Eliane Cantanhêde
Rússia, Índia, África do Sul, Nigéria, México e mesmo a China, segunda maior economia do mundo, são países considerados emergentes e muito corruptos, como o Brasil. Mas com uma diferença: o Brasil é o único que está dando o exemplo, remexendo suas entranhas, expondo seus podres e discutindo ardentemente como construir um futuro mais decente. Onde mais se veem os maiores empreiteiros presos, os principais políticos denunciados, as instituições tão determinadas?
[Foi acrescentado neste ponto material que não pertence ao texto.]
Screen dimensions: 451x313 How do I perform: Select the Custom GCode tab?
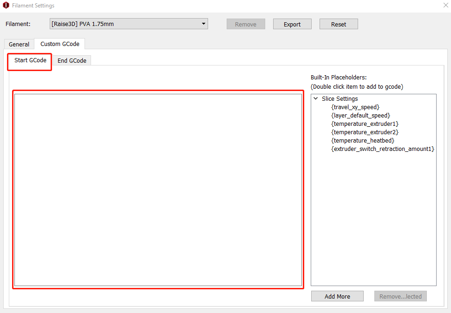pos(60,44)
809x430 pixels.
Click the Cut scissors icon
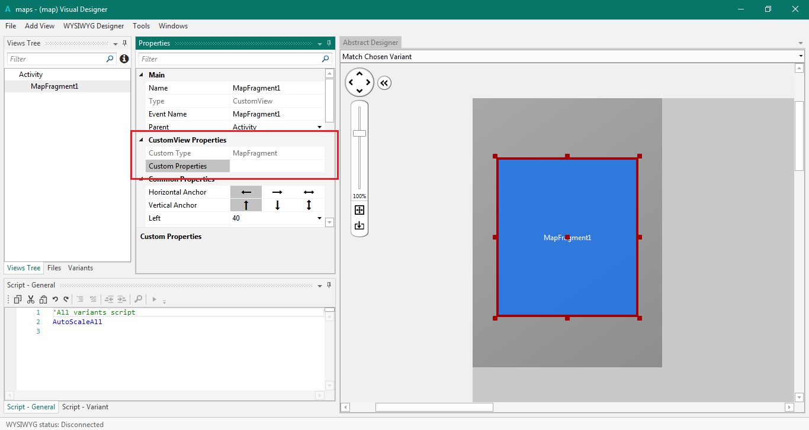point(31,299)
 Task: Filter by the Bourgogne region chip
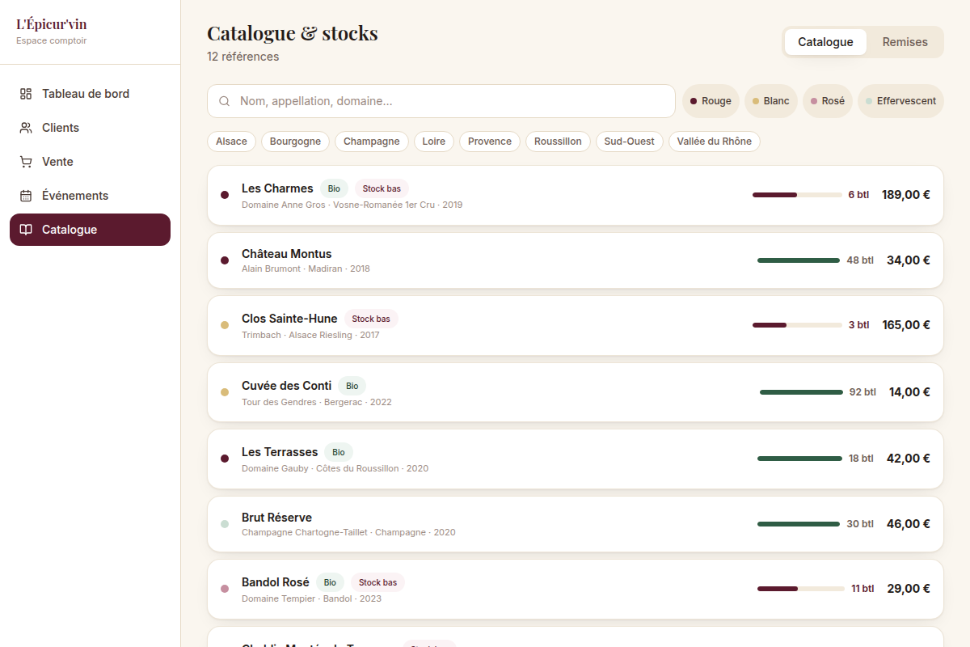tap(295, 142)
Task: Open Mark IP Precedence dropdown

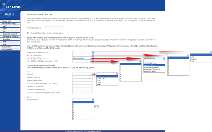Action: coord(83,55)
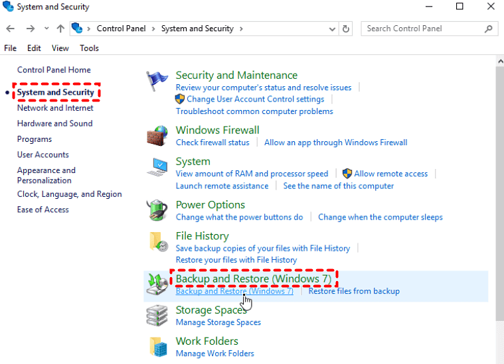
Task: Go up one level with Up arrow
Action: (x=61, y=29)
Com tanto dinheiro desviado dos cofres públicos, em tantas frentes e com tão variados personagens, é razoável dizer que o Brasil ganhou a medalha de ouro da corrupção antes mesmo da Olimpíada, como ironizou o jornal de mais prestígio no mundo, o The New York Times. Mas a avaliação ficaria mais correta e seria mais justa se também incluísse o Brasil como forte candidato a vencer a corrida contra a corrupção. O troféu é a Lava Jato.
Em contatos com embaixadas estrangeiras em Brasília, inclusive a dos Estados Unidos, a Transparência Internacional disse que o Brasil é um “case” a ser estudado, e nas duas pontas: como foi possível chegar a tal nível de corrupção? E como é o processo que permite descobrir tudo, expor ao público e começar a punir os culpados? A terceira ponta exige uma reflexão bem mais complexa: quais serão as consequências, o que vem em seguida?
Foi possível chegar a esse tsunami de corrupção porque a lei do país permite e às vezes até estimula, as regras de controle das estatais e das corporações são frouxas e a impunidade para ricos e poderosos impera. Quando roubar é fácil, muita gente passa a roubar. E, quando muita gente rouba, o céu é o limite. Daí porque, onde o Ministério Público, a Polícia Federal, a Receita Federal e a Justiça põem o dedo, acham um tumor milionário ou bilionário. Até no crédito consignado, até na Lei Rouanet.
O processo de identificar, comprovar, expor e punir está avançadíssimo. A Lava Jato passou a ser uma operação-mãe, que produz robustos filhotes, como Zelotes, Custo Brasil, Boca Livre, Turbulência e Saqueador. E o juiz Sérgio Moro não está mais sozinho. Em São Paulo, Brasília, Recife e no Rio desabrocham juízes, procuradores e promotores de uma geração que soma vontade com a capacidade.
Os políticos se sentiam a salvo quando o pau quebrava na cabeça dos “outros”, os empreiteiros, funcionários e operadores, mas o “timing” pode se virar contra eles, que entram na mira justamente quando a opinião pública, estarrecida com o tamanho dos desvios, quer sangue e pelotões de fuzilamento. A justiça chega aos políticos quando a paciência se esgotou e, com ela, o cuidado, a frieza e o bom senso. O risco, principalmente na mídia, é por todo mundo no mesmo paredão e atirar indistintamente.
A Odebrecht, por exemplo, doou para centenas de políticos, em dezenas de campanhas. Toda doação é propina? Todo político é ladrão? Se fosse assim, seria melhor fechar o Congresso, jogar fora a chave da democracia e instalar uma ditadura. Quando, aliás, não há “lava jatos”. Ninguém fica sabendo quem é corrupto, quanto rouba, de onde rouba. O sangue e os pelotões de fuzilamento são por razões muito diferentes do combate à corrupção.
Desde as históricas manifestações de junho de 2013, chegamos ao momento mais delicado desse fantástico processo que põe o Brasil na vanguarda dos países emergentes. Fuzilar todos é explodir tudo. Denunciar práticas e punir quem merece é implodir o que tem de ser implodido e construir pontes para o futuro. Nem toda doação de campanha é crime, nem todos são iguais.
Aliás… O MP reconheceu o erro e o STF retirou o ministro da Educação, Mendonça Filho, de um inquérito sobre propina. Mas ele já tinha sido manchete, já tinha sido colocado no paredão da opinião pública. Deve ou não ser fuzilado?